Kim recalls in an interview with Entertainment Week, September 21, 1974, “I figured those were the companies I would go to. I went to the A and R department of Paramount Records. I told the receptionist I had a meeting that afternoon but I just came by that morning to see the A and R man. She asked if I had a demo and I said yes. She sent me down a corridor to this man and I said ‘I’m sorry, but I don’t know what a demo is.’ He asked if I wrote songs or played an instrument. (I said) no. He said what the business involved, and I should not trick my way into places.”
Andy Kim began to experiment with songs taking an uptempo tune and making it a ballad. “I’d rearrange songs figuring it would change the personality of the song. I would look up publishers and ask for songs from their top writers. I didn’t get them (the songs from the top writers, so) I decided to write songs too. I discovered a talent I didn’t know I had.” It was while he was working at the Brill Building in the early 60s that Andrew Youakimm changed his name to Andy Kim for record releases.
Andy Kim got his first record released in 1963 with “I Loved You Once” on United Artists Records. He had two more singles on two other record labels in the mid-60’s. One of these, “Give Me Your Love”, peaked at #4 in Saint John, New Brunswick, in June 1964. But when Andy Kim signed with Jeff Barry’s Steed Records in 1968 his first single release, “How’d We Ever Get This Way”, was a Top 30 hit. It would be the first of eleven releases with the record label between 1968 and 1971.
The fourth single release on the Steed label was Kim’s most political, “Tricia Tell Your Daddy“. The song made the Top 20 in Vancouver (BC) in the spring of 1969. The same month “Tricia Tell Your Daddy” was climbing up the record charts in radio markets across Canada, a song Andy Kim co-wrote with Jeff Barry was released that would become the number one song of 1969. That song was by a cartoon group named The Archies and the song was “Sugar Sugar”. It was the polar opposite of a social commentary song like “Tricia Tell Your Daddy”.
Kim’s his next release, a cover of the 1964 Top 30 hit by the Ronettes, titled “Baby I Love You”, added to his appeal. It became his first Top Ten hit on the Billboard Hot 100. “Baby, I Love You” was written by Jeff Barry and Ellie Greenwich. Kim’s next single which he wrote, “So Good Together, went to number-one in Winnipeg, but stalled at #36 on the Billboard Hot 100.
Kim struggled with his next two single releases in 1970, but at the end of the year he was back in the Top 20 with “Be My Baby”.

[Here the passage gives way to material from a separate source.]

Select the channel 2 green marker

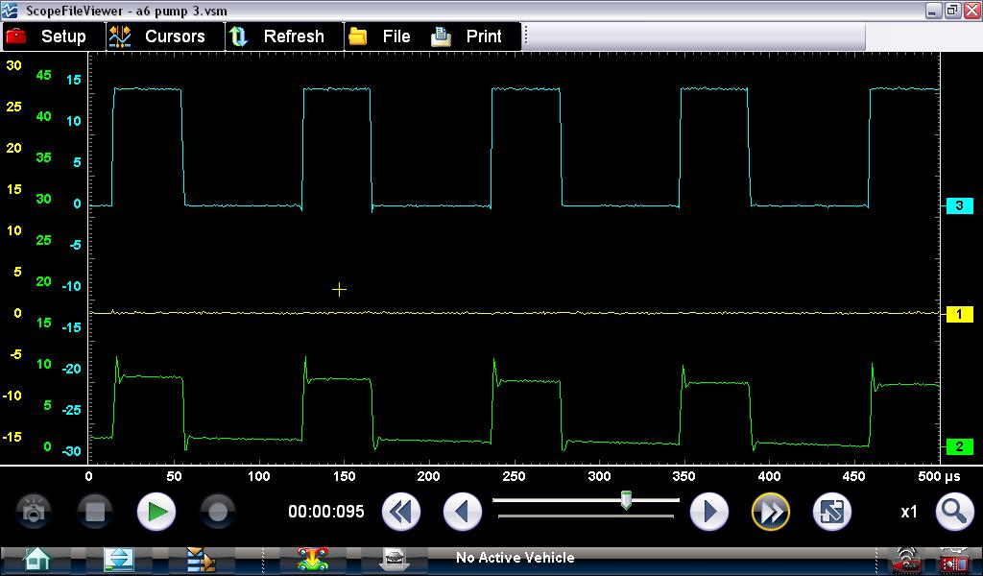(959, 446)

“I Been Moved” was cowritten by Jeff Barry and Andy Kim. Jeff Barry was born Joel Adelberg in 1938, in Brooklyn. Raised in a Jewish family, Adelberg went into the United States Army, and then attended City College in New York City. When he signed a contract to write and record with RCA, Adelberg changed his name to Jeff Barry. “Jeff” was inspired by actor Jeff Chandler (also born to a Jewish family and whose birth name was Ira Grossel). Barry recorded “Hip Couple”, a minor hit in Allentown (PA) in 1959. Jeff Barry’s writing credits include the 1960 Top Ten hit for Ray Peterson titled “Tell Laura I Love Her”, Helen Shapiro’s “Tell Me What He Said”, “Montego Bay”, “Lay A Little Loving On Me” and Olivia Newton-John’s 1974 number-one hit “I Honestly Love You.”
Jeff Barry and Ellie Greenwich co-wrote “Do Wah Diddy Diddy”, “Maybe I Know”, “Hanky Panky”, “Leader of the Pack” and “I Can Hear Music”.

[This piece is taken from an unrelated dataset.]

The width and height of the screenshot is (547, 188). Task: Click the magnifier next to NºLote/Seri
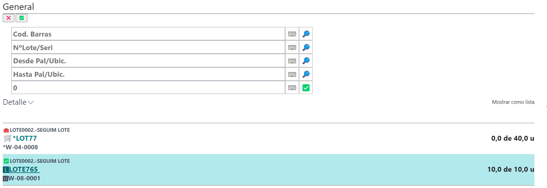pyautogui.click(x=306, y=47)
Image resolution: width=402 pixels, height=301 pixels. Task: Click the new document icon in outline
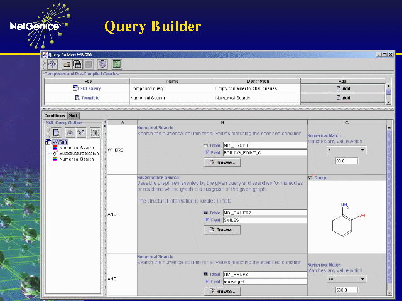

“I Been Moved” is a song about a guy who gets a pounding chest whenever he’s with his lady. He relates that “every time you move your body, girl, I like to wanna die.” She’s got his love for the taking, and his heart is aching, all because he’s been moved.

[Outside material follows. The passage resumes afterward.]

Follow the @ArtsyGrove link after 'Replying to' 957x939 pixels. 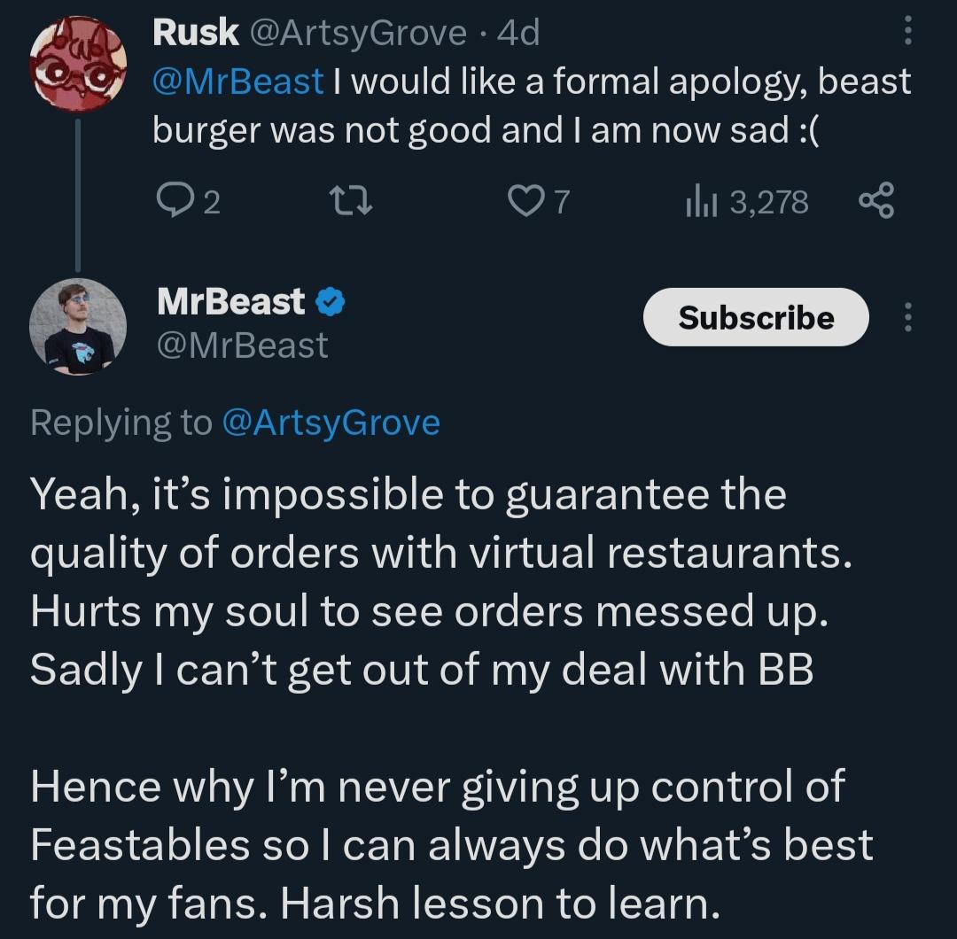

“I Been Moved” peaked at #5 in Montreal, #9 in Hamilton, #12 in Erie (PA), #15 in Vancouver (BC) and #17 in Toronto.
His biggest hit was “Rock Me Gently”, a #1 hit in the USA. It was seen as a come-back record. However, Andy Kim felt since his hit-making status had not been significant in terms of sales, especially in the USA, there was not much to come back from.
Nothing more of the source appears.